Except this town is made of pages, is tended by The Memory of Johnny Appleseed, the houses have personalities and so do the cars, the figures of authority are traffic cones, sentences run wild, Reader ends up being the hero, and the narrator's name is “_____” pronounced “Underline.” The result is a dire whimsy. Or perhaps a whimsical malaise. Boucher is able to describe the kind of urban decay you see in a work like Matt Bell's Scrapper, but give it a sense of playfulness. To the characters, the described events are just as dire and depressing as any gritty urban crime story, but, because of the lexicon Boucher applies, to the reader (and “Reader”) it is something quite different. Which is exactly the point of freeplay. An artist can now bring together entirely opposed ideas; she can put her GI Joes in dresses and pretend they're professional ballroom dancers.

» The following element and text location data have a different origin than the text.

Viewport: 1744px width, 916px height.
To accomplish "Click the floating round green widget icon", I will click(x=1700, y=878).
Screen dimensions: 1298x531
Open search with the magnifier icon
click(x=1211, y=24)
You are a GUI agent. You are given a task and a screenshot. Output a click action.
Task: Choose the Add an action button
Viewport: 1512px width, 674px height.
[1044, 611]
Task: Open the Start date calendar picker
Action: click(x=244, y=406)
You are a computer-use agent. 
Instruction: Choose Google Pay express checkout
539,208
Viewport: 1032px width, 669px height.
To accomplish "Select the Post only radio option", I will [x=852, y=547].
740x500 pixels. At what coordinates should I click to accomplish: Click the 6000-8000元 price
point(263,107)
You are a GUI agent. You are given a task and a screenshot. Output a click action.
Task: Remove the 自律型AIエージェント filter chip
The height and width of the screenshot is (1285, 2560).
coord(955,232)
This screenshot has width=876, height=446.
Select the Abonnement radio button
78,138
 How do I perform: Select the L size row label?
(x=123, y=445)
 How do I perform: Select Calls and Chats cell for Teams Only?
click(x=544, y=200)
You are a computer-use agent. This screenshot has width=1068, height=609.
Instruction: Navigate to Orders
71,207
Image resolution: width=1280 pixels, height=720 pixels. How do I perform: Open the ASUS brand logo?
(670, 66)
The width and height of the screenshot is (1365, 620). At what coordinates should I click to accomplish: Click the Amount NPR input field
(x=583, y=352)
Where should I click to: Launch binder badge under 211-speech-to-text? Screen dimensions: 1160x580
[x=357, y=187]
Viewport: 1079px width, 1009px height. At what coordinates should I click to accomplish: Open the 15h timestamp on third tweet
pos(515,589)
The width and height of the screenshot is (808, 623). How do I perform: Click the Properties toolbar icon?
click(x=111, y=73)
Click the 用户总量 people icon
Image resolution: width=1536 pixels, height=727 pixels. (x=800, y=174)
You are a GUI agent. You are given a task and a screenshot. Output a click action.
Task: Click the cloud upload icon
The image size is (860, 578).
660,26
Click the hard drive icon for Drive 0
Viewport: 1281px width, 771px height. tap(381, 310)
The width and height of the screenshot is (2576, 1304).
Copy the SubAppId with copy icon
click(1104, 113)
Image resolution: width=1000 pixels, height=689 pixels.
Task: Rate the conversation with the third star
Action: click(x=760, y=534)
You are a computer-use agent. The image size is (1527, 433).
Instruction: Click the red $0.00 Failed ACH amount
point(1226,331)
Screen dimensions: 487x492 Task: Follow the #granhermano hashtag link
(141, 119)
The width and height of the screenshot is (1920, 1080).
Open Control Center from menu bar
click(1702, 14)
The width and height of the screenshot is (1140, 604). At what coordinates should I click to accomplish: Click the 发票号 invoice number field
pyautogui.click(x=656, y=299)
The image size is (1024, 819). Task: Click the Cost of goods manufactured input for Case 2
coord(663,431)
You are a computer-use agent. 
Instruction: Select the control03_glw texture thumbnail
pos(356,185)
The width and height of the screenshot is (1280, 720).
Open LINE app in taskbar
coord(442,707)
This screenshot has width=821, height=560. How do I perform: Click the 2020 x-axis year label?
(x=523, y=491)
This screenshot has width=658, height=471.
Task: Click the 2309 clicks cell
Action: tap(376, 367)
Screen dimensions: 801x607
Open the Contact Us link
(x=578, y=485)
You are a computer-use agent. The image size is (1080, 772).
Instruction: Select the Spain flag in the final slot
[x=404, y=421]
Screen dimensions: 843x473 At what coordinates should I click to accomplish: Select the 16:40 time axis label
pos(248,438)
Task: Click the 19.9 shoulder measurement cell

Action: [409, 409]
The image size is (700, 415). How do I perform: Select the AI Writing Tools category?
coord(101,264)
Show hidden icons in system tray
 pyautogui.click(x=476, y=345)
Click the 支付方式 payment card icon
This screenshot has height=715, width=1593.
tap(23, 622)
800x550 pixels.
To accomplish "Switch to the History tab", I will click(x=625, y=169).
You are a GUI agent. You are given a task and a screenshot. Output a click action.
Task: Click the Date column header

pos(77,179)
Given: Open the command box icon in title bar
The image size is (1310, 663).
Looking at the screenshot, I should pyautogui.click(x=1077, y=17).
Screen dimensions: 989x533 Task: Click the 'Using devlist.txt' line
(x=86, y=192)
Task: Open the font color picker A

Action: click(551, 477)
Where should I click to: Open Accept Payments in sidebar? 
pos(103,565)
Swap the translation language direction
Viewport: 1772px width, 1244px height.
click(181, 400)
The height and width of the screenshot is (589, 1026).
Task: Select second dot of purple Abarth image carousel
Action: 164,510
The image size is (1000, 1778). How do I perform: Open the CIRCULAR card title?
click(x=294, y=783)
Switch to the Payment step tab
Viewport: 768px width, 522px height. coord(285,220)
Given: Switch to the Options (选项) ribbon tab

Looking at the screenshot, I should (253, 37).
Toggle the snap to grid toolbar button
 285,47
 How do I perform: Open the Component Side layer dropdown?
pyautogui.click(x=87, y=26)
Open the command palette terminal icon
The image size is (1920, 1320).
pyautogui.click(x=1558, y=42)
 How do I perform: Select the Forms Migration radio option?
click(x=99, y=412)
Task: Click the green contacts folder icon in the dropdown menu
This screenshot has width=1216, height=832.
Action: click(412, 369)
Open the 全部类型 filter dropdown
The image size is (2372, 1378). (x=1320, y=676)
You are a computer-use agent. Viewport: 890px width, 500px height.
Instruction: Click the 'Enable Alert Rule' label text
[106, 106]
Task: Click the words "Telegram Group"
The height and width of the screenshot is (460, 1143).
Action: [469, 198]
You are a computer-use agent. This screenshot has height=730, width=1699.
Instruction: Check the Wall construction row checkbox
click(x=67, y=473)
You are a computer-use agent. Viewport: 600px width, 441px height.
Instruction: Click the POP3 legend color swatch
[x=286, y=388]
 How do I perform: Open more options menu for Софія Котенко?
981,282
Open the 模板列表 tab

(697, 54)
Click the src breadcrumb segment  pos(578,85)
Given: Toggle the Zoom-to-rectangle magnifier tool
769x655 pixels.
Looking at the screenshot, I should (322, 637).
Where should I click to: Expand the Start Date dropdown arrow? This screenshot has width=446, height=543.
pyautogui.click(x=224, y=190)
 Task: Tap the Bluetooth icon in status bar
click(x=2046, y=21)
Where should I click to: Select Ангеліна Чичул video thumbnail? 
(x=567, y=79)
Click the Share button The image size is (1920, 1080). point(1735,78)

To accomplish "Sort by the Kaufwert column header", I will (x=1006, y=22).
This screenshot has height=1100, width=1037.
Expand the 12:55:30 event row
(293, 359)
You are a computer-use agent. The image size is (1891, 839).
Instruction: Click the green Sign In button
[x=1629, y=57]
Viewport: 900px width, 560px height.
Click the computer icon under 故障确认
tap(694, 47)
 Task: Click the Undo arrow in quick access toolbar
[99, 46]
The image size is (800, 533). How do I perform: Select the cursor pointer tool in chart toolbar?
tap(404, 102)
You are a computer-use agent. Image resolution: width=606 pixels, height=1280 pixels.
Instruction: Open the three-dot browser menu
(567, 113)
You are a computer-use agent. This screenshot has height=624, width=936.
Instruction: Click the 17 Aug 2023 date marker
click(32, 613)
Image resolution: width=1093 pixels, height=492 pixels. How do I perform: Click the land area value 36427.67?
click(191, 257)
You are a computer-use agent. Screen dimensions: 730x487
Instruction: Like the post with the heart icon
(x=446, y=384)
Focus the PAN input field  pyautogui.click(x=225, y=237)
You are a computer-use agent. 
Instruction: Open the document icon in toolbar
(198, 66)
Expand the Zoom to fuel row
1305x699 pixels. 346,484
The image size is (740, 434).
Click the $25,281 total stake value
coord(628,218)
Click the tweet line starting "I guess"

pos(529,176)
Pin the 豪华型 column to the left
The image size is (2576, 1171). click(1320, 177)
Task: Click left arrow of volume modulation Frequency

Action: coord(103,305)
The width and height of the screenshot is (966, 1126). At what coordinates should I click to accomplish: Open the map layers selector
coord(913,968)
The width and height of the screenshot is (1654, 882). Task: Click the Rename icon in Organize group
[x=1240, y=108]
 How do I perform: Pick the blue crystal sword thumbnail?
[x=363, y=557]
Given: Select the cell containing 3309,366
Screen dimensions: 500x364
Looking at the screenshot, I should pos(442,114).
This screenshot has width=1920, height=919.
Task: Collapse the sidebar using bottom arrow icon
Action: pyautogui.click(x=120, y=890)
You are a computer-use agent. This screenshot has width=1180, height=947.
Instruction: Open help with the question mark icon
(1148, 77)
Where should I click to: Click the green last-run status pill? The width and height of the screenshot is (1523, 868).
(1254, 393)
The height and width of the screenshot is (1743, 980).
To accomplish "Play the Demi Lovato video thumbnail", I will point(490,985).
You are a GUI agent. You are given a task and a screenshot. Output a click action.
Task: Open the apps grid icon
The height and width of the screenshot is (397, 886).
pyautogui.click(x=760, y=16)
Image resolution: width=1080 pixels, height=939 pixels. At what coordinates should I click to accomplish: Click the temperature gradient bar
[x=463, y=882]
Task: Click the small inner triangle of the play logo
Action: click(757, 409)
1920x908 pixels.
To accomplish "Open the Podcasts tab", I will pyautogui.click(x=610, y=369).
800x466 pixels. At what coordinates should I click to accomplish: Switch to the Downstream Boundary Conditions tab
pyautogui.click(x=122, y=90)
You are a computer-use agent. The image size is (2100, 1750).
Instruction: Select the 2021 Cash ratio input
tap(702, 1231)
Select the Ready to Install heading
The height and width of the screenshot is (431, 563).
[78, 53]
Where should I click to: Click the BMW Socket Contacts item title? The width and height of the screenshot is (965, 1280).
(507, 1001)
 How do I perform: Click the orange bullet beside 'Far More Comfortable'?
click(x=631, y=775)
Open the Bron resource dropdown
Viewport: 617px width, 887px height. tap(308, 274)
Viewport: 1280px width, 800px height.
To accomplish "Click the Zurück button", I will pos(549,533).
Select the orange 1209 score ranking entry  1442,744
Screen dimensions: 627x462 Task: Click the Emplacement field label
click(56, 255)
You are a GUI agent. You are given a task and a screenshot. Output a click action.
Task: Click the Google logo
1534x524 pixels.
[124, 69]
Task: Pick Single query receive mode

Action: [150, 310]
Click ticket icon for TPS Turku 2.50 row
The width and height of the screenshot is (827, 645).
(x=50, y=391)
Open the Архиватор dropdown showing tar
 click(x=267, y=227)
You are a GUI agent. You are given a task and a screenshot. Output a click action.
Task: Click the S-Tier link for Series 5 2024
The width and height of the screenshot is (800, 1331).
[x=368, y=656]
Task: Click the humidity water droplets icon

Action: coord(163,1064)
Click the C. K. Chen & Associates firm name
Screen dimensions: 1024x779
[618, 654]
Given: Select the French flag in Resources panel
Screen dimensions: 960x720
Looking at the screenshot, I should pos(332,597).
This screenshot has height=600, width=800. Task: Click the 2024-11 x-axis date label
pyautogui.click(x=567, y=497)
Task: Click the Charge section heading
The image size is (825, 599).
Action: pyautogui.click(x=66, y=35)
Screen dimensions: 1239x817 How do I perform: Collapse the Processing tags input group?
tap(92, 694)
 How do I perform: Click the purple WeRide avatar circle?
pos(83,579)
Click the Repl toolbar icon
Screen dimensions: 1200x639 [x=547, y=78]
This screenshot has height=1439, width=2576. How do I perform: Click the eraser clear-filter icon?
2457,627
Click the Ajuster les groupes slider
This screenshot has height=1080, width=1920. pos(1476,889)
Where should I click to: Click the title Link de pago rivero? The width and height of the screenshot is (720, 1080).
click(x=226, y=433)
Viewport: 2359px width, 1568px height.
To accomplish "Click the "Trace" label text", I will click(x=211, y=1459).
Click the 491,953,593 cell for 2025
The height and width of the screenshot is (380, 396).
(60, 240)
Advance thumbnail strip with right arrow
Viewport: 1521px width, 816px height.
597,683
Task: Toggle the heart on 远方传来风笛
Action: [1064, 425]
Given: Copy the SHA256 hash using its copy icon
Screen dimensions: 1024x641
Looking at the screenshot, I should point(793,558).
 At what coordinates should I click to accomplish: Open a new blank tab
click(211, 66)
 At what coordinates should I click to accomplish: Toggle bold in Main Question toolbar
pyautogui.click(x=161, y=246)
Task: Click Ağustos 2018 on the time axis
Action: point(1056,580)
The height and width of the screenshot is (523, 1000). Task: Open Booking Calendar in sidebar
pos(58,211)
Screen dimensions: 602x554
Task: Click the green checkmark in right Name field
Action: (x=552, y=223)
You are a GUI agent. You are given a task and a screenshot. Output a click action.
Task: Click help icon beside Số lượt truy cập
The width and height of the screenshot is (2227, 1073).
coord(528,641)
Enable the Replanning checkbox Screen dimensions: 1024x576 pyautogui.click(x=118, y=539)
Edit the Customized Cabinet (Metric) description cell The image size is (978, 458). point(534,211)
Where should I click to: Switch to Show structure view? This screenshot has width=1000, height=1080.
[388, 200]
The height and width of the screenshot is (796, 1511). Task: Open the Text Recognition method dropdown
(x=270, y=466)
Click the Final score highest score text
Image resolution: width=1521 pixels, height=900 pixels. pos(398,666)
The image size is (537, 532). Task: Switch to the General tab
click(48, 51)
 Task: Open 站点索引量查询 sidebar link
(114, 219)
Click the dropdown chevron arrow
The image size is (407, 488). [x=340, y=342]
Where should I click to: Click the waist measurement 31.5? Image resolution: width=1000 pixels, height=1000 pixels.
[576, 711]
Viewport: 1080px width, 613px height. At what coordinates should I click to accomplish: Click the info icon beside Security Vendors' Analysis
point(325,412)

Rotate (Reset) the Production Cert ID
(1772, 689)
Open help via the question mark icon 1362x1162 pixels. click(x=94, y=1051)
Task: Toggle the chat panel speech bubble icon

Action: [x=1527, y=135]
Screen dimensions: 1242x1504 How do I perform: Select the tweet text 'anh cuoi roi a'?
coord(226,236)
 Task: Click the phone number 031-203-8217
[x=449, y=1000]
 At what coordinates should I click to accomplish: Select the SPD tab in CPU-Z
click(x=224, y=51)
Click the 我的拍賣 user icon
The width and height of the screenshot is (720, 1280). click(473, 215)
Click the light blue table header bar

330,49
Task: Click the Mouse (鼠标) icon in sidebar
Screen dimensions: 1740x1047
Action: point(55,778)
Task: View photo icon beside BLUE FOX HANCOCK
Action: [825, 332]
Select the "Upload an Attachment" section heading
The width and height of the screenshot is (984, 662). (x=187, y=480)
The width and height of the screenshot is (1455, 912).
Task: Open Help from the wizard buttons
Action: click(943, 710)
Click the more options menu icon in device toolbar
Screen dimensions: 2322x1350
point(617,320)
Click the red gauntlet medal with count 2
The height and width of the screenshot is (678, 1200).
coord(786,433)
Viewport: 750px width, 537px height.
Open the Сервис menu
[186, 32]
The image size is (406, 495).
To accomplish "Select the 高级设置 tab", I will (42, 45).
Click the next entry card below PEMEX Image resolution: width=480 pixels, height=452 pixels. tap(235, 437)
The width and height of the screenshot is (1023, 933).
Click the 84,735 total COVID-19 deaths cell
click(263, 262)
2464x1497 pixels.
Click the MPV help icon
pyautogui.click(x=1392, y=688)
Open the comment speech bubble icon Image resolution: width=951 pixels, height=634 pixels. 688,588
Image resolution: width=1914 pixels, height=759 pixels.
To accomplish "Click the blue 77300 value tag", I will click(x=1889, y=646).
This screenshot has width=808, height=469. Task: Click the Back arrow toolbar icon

I've written about Luiselli's work before and if all goes well, I'll write about her work for a long time. Even though we all know about self-plagiarism now, I need to include The Story of My Teeth in this post as well, because its sense of utter joy in the act of arranging language for readers inspired my sense of freeplay in this new postmodernism and it's through my attempts to describe Luiselli's freeplay that I began to think about the new postmodernism as a playground.

I often wonder how useful the idea of literary movements actually is to reading. The more you study or explore a literary movement, the harder it is to create stable definitions. The closer you look, the more fractures you see. As your circle of reading widens over the course of your life, you find books that should belong that don't, books that don't fit neatly into any one category, and books that predate the movement they most resemble (sometimes by centuries, hi, Tristram Shandy!). You can have multiple movements running into each other, overlapping, in direct conversation, sometimes in the same writer or even in the same book. Though movements can be handy when trying to reduce the scope and diversity of human literary experience to multiple choice questions with stable answers, I think we have to wonder whether they actually help readers experience the actual books they are reading.

When thinking about this before, I wondered if it makes more sense to understand literary movements as cities; spaces in which writers and readers can mix and move with a level of freedom, but the more I think about it, the more it seems that the term “literary movements” actually means two very distinct ideas: the experience of the writers themselves and the critics and readers actively engaging in the avant garde and the experience of readers looking for a foothold into understanding a particular work or author.

For the first use of the term, the image of the city works well enough, but for the second, I think of the wooden scaffolding used to support arches and other buildings during the construction. The wooden arch is not the real arch, just like saying a book or an author is “Romantic” or “Modernist” is not a real understanding of the book or author, but it can be a support that lets the reader move on to a deeper understanding. Just because the wooden arch was removed, doesn't mean it was pointless.

When I think about what it means to be a reader and a writer, “freeplay,” is all about how I build my understanding of the world, how I gather the resources of my belief, and how I try to make words do and say things that words really aren't capable of doing or saying. In a way, you could say that all writing is a struggle to express those ideas, emotions, and experiences that are, inherently, beyond our outside of language. From that perspective all books are failures, but they can be productive failures. In this new and chaotic world of literature, these three books are the best kind of productive failures; you have so much fun, you don't really care about reaching the goal at all.